La scelta di degrado in quella frase è funzionale a esprimere una direzione di mutamento che implica un abbassamento della qualità esistentiva, un’alterazione regressiva o corrosiva della forma originaria. Tuttavia, se stiamo parlando di un’entità che si corrompe, si infetta e muta, allora il termine degrado potrebbe risultare impreciso rispetto alla dinamica trasformativa che vogliamo delineare.
 

Se vogliamo includere il processo di mutazione da uno stato sano a uno malaticcio, il termine più appropriato potrebbe essere corruzione, o infezione o contaminazione, poiché implicano un cambiamento attivo e progressivo. Degrado suggerisce invece una dissoluzione passiva, uno sfaldarsi progressivo senza una vera logica di transizione strutturata.
 

Quanto all’esclusione del narcisista, del perverso e del “morto” (inteso come non-ente), essa è necessaria se intendiamo queste categorie non come entità che si corrompono, ma come non-forme ben formate già prive di possibilità di transizione. Il “morto” di cui abbiamo scritto non decade, perché non ha mai avuto una piena forma di esistenza, bensì partecipa di una stortura originaria, una distorsione strutturale che lo esclude dal ciclo di mutazione possibile. Se il punto è distinguere tra chi si infetta e chi nasce già corrotto, allora dobbiamo evitare ogni ambiguità e non trattare questi ultimi superficialmente come “parassiti nati male”, bensì come esseri che si muovono non essendoci attraverso la stortura mentale, ma senza possibilità di una vera transizione.
 

Se il focus è sulla transizione, allora la domanda dovrebbe essere riformulata per escludere ogni rischio di fraintendimento:
 

"Una forma esistentiva parassitaria può, in teoria, transitare verso un’esistenza piena?

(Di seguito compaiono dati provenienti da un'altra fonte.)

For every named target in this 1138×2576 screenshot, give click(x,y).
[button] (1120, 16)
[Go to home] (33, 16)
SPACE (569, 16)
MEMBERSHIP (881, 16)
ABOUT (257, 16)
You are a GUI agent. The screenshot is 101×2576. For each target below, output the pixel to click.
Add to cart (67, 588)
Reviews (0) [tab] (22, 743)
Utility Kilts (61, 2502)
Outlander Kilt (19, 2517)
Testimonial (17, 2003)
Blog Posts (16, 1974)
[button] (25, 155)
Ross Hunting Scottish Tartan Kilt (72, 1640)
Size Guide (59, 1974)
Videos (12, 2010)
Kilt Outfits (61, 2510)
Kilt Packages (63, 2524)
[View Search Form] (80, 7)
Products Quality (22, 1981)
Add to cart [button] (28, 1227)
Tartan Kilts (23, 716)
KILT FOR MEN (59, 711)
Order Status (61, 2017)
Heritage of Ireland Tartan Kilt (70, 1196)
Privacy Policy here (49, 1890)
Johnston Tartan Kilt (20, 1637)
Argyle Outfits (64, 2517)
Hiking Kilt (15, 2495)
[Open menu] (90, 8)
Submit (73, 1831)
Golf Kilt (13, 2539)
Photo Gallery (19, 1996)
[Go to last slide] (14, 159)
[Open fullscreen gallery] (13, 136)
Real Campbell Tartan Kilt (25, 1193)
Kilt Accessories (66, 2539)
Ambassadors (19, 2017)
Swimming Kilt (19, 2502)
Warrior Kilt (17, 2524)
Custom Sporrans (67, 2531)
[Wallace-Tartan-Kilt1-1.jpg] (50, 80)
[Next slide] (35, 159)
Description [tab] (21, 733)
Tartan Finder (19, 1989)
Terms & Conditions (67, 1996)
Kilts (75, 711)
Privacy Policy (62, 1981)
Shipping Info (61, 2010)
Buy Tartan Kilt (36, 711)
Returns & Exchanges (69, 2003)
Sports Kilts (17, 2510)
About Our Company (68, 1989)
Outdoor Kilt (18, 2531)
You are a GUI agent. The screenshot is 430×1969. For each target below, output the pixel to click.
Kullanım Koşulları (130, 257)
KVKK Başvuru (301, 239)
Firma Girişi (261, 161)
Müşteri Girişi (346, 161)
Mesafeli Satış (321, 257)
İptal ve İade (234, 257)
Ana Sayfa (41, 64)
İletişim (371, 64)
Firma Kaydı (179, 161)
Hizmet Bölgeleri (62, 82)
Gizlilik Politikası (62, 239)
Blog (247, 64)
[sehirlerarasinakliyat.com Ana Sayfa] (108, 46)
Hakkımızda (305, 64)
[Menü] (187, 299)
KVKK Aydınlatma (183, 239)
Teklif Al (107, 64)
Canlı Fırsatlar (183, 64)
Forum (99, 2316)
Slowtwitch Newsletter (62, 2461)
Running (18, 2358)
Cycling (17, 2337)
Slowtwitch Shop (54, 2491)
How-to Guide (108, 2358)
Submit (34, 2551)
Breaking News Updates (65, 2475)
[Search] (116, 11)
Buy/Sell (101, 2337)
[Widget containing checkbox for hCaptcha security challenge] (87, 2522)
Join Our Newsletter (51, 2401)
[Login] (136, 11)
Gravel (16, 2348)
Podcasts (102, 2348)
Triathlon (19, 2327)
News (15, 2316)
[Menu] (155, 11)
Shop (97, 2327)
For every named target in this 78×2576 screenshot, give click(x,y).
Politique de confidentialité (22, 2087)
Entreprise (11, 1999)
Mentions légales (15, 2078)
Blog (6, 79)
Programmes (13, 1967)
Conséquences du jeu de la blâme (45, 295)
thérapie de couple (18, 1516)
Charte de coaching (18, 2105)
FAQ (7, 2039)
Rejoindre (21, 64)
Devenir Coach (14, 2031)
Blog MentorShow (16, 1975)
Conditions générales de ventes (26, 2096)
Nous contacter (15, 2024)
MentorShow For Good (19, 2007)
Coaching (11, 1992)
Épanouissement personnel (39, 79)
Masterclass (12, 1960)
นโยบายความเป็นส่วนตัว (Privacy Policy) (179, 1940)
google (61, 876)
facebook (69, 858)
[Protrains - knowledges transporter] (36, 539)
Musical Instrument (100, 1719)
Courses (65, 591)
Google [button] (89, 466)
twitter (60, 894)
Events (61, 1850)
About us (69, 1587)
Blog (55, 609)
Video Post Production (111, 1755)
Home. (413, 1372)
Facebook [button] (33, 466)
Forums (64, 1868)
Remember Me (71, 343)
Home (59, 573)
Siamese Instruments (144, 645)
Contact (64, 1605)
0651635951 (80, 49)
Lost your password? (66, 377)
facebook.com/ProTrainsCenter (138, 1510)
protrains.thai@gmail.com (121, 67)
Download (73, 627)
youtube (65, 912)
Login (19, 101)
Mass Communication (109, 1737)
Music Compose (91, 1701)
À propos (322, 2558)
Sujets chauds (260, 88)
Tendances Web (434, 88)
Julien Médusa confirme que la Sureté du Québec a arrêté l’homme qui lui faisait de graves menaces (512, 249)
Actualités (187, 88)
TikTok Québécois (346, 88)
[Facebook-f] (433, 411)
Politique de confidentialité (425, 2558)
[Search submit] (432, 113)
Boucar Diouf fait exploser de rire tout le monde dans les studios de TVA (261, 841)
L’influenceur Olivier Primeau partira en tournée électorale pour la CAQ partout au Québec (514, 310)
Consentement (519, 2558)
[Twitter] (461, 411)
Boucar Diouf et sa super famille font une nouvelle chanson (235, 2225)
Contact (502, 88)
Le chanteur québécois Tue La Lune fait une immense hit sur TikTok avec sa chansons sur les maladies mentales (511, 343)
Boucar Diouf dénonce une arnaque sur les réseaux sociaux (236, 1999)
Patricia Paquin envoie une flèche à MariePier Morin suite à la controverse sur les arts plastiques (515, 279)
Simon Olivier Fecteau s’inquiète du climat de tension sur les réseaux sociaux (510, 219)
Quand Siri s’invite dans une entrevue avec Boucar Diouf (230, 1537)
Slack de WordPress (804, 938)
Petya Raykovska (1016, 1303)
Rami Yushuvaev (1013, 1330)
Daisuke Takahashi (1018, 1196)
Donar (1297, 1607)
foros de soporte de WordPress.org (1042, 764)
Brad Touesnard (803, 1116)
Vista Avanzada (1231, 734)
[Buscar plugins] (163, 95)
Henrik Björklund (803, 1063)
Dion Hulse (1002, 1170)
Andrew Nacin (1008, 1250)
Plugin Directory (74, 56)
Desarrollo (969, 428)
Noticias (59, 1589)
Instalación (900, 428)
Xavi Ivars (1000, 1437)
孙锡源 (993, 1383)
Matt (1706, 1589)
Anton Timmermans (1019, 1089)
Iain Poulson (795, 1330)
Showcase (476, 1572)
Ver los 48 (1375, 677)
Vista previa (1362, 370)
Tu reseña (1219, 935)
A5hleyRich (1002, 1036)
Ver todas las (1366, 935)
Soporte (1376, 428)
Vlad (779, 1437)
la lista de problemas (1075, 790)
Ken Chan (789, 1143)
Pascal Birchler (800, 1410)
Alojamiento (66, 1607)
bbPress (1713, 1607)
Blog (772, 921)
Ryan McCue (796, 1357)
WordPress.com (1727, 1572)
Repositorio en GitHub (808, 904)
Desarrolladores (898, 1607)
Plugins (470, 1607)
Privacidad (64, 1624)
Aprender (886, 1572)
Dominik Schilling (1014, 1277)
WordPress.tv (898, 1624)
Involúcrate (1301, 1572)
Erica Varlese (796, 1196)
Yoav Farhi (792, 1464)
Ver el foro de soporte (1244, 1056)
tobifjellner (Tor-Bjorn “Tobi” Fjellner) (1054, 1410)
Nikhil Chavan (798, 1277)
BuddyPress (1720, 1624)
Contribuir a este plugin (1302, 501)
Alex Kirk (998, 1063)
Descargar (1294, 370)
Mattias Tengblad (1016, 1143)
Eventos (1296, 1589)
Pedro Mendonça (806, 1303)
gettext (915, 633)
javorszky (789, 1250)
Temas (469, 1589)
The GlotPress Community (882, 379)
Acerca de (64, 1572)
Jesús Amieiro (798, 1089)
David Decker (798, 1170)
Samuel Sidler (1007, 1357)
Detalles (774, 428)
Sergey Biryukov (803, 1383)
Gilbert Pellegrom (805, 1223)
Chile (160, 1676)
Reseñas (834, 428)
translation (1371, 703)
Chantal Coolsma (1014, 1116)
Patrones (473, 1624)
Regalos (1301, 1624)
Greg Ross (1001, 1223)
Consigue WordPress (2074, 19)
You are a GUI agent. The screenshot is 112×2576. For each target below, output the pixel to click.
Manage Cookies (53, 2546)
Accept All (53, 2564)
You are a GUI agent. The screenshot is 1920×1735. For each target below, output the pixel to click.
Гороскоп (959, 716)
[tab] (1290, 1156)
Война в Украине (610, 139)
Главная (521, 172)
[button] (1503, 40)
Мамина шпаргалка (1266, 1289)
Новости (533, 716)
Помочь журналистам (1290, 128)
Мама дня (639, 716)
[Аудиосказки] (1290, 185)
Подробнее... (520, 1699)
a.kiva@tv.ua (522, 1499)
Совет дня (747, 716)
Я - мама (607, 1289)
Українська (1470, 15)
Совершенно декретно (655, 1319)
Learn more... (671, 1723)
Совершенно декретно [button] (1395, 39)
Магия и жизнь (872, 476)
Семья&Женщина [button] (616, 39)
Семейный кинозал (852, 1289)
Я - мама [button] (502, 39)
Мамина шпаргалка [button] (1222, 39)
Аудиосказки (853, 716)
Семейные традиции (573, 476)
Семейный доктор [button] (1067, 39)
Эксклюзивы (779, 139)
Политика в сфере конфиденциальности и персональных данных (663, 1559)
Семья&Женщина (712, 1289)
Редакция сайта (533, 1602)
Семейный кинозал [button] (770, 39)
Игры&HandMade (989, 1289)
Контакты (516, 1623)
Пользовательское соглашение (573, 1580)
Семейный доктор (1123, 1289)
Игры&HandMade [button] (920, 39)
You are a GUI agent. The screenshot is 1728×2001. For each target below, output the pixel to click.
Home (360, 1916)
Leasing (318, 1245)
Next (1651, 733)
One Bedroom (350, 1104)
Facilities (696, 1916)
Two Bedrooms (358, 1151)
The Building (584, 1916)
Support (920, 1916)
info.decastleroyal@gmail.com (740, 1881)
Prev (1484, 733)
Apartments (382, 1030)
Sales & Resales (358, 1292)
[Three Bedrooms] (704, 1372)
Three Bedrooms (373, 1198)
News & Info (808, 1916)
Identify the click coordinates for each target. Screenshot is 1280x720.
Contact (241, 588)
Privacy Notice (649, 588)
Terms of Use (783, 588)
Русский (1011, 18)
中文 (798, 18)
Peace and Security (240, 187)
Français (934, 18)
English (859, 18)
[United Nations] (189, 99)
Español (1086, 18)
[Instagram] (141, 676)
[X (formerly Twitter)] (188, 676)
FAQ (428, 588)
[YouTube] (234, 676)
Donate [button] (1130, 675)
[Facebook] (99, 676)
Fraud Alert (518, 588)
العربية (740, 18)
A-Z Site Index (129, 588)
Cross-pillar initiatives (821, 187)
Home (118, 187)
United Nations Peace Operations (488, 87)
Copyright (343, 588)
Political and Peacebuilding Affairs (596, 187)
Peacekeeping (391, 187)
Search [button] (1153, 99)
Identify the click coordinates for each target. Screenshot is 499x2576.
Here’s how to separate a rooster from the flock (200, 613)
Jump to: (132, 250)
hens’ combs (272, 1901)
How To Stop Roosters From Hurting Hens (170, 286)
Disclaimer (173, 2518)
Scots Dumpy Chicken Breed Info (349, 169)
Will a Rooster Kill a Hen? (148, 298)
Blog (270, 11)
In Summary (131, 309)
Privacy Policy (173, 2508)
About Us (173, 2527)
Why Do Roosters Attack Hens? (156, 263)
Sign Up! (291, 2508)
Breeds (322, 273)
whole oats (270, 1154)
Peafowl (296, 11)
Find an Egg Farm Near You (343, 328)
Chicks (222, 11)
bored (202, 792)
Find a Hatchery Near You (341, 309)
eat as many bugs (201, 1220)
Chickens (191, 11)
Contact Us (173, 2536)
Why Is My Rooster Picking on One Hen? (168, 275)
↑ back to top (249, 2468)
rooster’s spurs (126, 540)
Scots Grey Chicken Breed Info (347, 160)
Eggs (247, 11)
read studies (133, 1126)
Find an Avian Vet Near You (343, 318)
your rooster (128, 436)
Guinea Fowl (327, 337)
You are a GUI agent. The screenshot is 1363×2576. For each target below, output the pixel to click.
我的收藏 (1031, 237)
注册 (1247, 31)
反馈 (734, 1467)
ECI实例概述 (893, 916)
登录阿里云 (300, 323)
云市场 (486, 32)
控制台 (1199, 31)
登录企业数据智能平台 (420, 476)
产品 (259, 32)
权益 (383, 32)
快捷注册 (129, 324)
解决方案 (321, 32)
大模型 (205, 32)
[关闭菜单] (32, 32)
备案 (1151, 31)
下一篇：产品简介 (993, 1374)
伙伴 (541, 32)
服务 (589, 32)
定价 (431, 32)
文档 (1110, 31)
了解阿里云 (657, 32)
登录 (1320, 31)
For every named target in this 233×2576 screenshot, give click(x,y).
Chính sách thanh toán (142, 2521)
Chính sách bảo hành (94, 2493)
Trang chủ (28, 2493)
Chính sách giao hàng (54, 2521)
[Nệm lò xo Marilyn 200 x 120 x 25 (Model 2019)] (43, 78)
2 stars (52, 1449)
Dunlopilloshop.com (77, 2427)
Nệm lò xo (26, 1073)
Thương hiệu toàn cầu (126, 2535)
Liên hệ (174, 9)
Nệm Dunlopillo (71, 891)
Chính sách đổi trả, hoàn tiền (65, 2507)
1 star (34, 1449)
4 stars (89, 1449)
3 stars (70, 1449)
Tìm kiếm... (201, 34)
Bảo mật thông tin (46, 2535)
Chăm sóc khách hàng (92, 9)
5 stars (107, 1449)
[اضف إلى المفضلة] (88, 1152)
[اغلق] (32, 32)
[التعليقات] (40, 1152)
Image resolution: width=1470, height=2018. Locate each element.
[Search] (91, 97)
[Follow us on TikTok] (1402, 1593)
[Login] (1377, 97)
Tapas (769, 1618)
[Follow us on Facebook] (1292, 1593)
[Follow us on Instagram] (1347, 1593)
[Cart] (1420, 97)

O la corruzione, una volta avviata, è irreversibile?”. 
 

Così manteniamo il senso di un processo che avviene e si stabilizza, senza rischiare sovrapposizioni con chi invece è escluso in partenza da qualunque dinamica di trasformazione.
 

Se come scritto nei taccuini consideriamo esistenza e esistentività e indichiamo tutti gli esseri come esistentivi, ma solo gli enti, i sani, i non narcisisti, i non perversi, i ben formati, esistenti, autentici, allora possiamo anche introdurre “degrado” e “corruzione” non in “vita”, che è partecipazione della morte, ma in esistenza. Stiamo quindi separando i sani dai non sani per ragion di ontologici inizio e fine non distinti, nella configurazione materiale della sostanza non creata e non generata (ma formata e in formazione). Nei processi, sulla trasformazione di e in esistentività accadono (e sono accaduti) degrado e corruzione della linea di sangue (e delle linee in /per commistione).
 

Se assumiamo che tutti gli esseri siano esistentivi, ma che solo gli enti siano esistenti, allora possiamo usare degrado e corruzione all’interno dell’esistenza senza confonderli con la vita, che è solo un’interferenza della morte. La distinzione che operiamo non è tra chi è vivo e chi è morto, ma tra chi è esistente e chi è solo esistentivo, ovvero tra chi ha una piena configurazione ontologica e chi invece è solo una forma inerte, una presenza senza autenticità né sostanza ben formata.
 

In questo quadro, il degrado e la corruzione non sono eventi della vita, ma processi che avvengono nell’esistenza e nella sua trasformazione. La linea di sangue, come portatrice di una configurazione materiale della sostanza in formazione, è il vettore attraverso cui avviene il deterioramento o il mantenimento dell’esistenza autentica.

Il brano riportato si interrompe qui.